**PAGE TEXT:**

SH: Everything happens in 1.3 seconds, so the timing of everything matters a lot. With a new holder, there's all these subtleties about the cadence of it, about when he calls for the ball, when it comes back. And then the whole visual field that I'm looking at is different with a different holder, because he might catch the ball a little differently. It's not something that you can pinpoint or even try to pinpoint, but the whole visual field’s different. Then, when he puts the ball down and I see his hands and stuff, that's different with each holder. And how they put the ball down, how it's leaned. I like the ball leaning like an inch to the right and a little bit forward.
Other kickers want it differently, so depending on where the holders were working before, they've probably got loaded into their muscle memory how the kicker they worked with before wanted the ball held. Then, it's a matter of me matching up to how the ball’s being held, and it's probably not going to be the way I want it for like three, four weeks, because it just takes a little bit of time to get that to get that dialed in. And then on top of that, I’ve got to trust that everything's there even if it looks different and I’ve got to match my foot up to the ball, how he's holding it. It’s a little bit of give and take.

**INSTRUCTIONS:**
a - In the interview passage about kicking with a new holder, how does the speaker like the ball to lean?
b - Extend the interview passage about kicking with a new holder, picking up right after its last sentence.

**EXERCISE DATA:**
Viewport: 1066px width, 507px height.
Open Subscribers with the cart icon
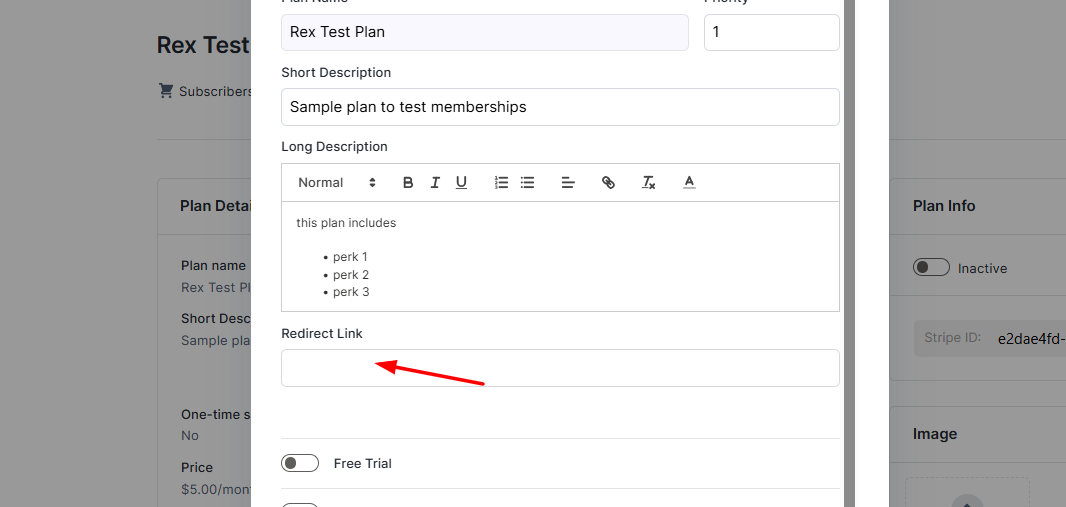204,91
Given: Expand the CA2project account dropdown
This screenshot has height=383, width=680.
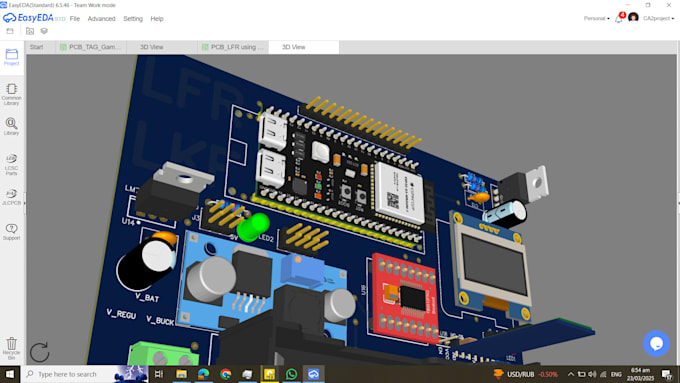Looking at the screenshot, I should click(658, 19).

**RESPONSES BY ITEM NUMBER:**
a - About an inch to the right and a little bit forward.

b -
BN: What do you do to prepare yourself mentally for a game?
SH: Sometimes, it is all about getting my mind right. Just being thankful for every opportunity I get out there, because at the end of the day, it is a game and playing this game brings up different circumstances, different challenges in my life. And it's not always easy to work through them. But every single one of these challenges that happens in a game helps me be a better father, helps me be a better husband, and, I think, a better person myself. It's all these different challenges that test you, test your character, and test your ability to let go of all this stuff and kind of own your own mindset rather than letting all the situations that you're involved in dictate that.
Earlier in my career, things that happened negatively on the field used to get me down. But now I've learned to use those situations just on how to grow in life in general, because those are great life lessons every time I’m involved in something like that. For most people's lives, they'll have a situation where something happens, it's completely out of their control, affects them a lot, and you have two choices. You can hold onto that energy, let it fester, and maybe not be your best for a while or you can let go of that, realize that there's only certain things you can control and then move on from that and be your best self.
I care so much about my job that it's really hard to do that sometimes. But having a great mindset like that is what, I think, keeps me playing at a high level and it keeps me wanting more.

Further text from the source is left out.